### Objective
Pick out every line of the records below that contains the word "menu", and copy each one.

Stored entries
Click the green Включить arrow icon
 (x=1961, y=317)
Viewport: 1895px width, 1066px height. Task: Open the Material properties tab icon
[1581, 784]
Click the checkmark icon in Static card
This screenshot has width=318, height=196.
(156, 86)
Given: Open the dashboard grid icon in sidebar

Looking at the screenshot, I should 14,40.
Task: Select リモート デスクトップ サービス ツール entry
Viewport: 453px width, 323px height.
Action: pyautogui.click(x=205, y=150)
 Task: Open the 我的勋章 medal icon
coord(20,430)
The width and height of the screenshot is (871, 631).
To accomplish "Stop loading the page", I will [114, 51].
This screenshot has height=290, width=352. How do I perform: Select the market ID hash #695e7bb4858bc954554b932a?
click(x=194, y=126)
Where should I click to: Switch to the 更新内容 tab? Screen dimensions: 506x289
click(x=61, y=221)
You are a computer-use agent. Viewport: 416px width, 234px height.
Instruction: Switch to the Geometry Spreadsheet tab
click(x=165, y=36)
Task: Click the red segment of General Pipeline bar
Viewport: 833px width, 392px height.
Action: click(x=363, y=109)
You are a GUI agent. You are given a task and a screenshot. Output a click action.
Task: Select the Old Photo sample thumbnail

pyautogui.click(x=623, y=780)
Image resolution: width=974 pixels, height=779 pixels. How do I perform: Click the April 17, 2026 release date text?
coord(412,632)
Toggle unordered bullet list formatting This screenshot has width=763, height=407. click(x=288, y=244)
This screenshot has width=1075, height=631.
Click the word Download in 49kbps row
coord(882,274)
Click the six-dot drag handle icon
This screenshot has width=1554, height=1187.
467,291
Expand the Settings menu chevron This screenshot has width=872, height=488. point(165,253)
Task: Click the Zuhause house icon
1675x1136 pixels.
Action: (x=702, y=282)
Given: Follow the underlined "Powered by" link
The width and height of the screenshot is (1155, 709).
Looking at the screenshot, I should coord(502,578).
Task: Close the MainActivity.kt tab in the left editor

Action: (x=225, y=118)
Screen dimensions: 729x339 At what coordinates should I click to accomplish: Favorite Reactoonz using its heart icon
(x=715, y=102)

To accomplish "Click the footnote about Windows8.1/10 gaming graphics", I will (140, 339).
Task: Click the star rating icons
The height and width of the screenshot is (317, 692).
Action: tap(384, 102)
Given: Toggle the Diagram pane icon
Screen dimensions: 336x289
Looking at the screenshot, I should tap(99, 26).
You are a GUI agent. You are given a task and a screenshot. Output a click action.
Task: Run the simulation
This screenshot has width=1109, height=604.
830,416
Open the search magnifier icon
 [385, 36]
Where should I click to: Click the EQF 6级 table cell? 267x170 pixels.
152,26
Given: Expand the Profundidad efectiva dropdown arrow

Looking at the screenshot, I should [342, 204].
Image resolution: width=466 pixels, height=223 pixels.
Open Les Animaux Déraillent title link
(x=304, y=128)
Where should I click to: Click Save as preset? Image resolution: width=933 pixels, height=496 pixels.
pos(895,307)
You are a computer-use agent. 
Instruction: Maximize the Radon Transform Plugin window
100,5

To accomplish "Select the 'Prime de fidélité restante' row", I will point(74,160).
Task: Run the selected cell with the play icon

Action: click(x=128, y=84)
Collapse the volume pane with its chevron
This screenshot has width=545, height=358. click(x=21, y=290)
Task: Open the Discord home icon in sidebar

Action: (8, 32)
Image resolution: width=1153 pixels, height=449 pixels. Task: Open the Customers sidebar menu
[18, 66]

### Answer to this task
Expand the Settings menu chevron This screenshot has width=872, height=488. point(165,253)
Image resolution: width=1153 pixels, height=449 pixels. Task: Open the Customers sidebar menu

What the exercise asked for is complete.